The system's architecture involves clustering users based on their characteristics and storing their vector representations in a database. The retrieval-augmented generation (RAG) technique is then used to aggregate reviews and tips from similar users within a cluster, providing personalized tips to users.
The Yelp user dataset was chosen for model training. To optimize computational efficiency, we selected limited features from the dataset. Both review and tip datasets were incorporated for tip recommendations, ensuring exposure to a broad spectrum of user behaviors and general learning experiences.
Two deep-learning clustering algorithms were chosen: Autoencoder with K-means clustering and Deep Embedding Clustering (DEC).

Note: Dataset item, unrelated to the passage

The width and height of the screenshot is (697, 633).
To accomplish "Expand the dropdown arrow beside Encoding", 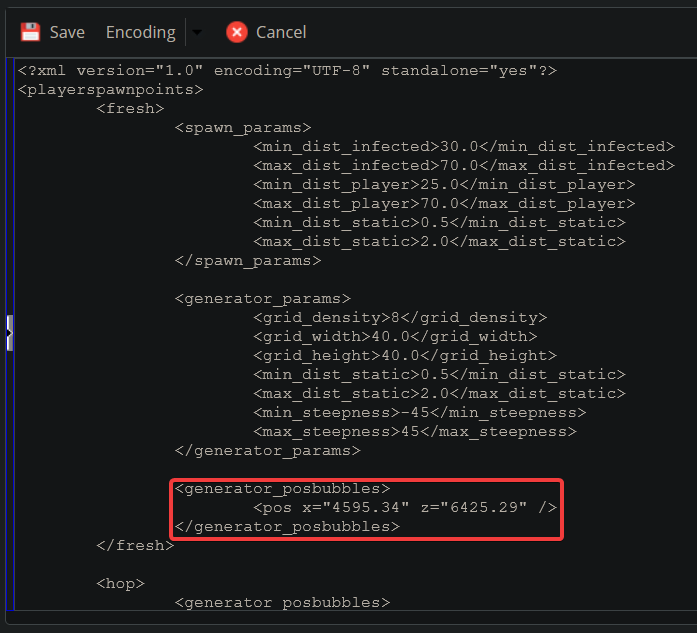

Data was extracted from the Yelp Academic Dataset User JSON file and converted into a structured Pandas DataFrame. Preprocessing steps, including feature transformation and engineering, were applied to prepare the data for model training. Duplicate rows and unnecessary columns were removed during data cleaning.
Descriptive statistics, histograms, and correlation matrices were utilized for exploratory data analysis, providing insights into feature distributions and relationships.
- The autoencoder model was implemented with K-means clustering.
- StandardScaler was used for data scaling, and the optimal number of clusters was determined using the elbow method.
- K-means clustering algorithm was applied, and cluster centers were visualized.
- Principal Component Analysis (PCA) was used for dimensionality reduction, visualizing clusters in 2D and 3D.
- StandardScaler was applied to scale the dataset, and the optimal number of clusters was determined.
- A DEC model was implemented, including an encoder, decoder, and clustering layer.
- Autoencoder training and clustering layer addition were performed for unsupervised clustering.
- PCA was applied to visualize clusters in reduced dimensions.
Pinecone, a vector database service, was chosen to index user cluster representations obtained from deep learning models. Encoded vectors reflecting user characteristics were stored on Pinecone, serving as a foundation for implementing the retrieval-augmented generation (RAG) technique. OpenAI's gpt-4-1106-preview was used for the large language model.
- Architecture:
- Input Layer: 9 neurons
- Encoding Layers: 500, 500, 2000 neurons with ReLU activation
- Encoded Layer: 10 neurons with ReLU activation
- Decoding Layers: 2000, 500 neurons with ReLU activation
- Output Layer: 9 neurons
- Training:
- Optimizer: Adam
- Loss Function: Mean Squared Error (MSE)
- Epochs: 5
- Loss: 0.02
- Clustering (K-Means):
- Used encoded features for clustering.
- Explored different cluster numbers (1 to 8) and selected the optimal number based on the elbow plot.
- Encoder Architecture:
- Input Layer: 9 neurons
- Hidden Layers: 128, 64 neurons with ReLU activation
- Clustering Layer: 4 neurons
- Training:
- Used Mean Squared Error (MSE) and Kullback-Leibler Divergence (KLD) as loss functions.
- Trained the model for 20 epochs.
- Loss: 0.1217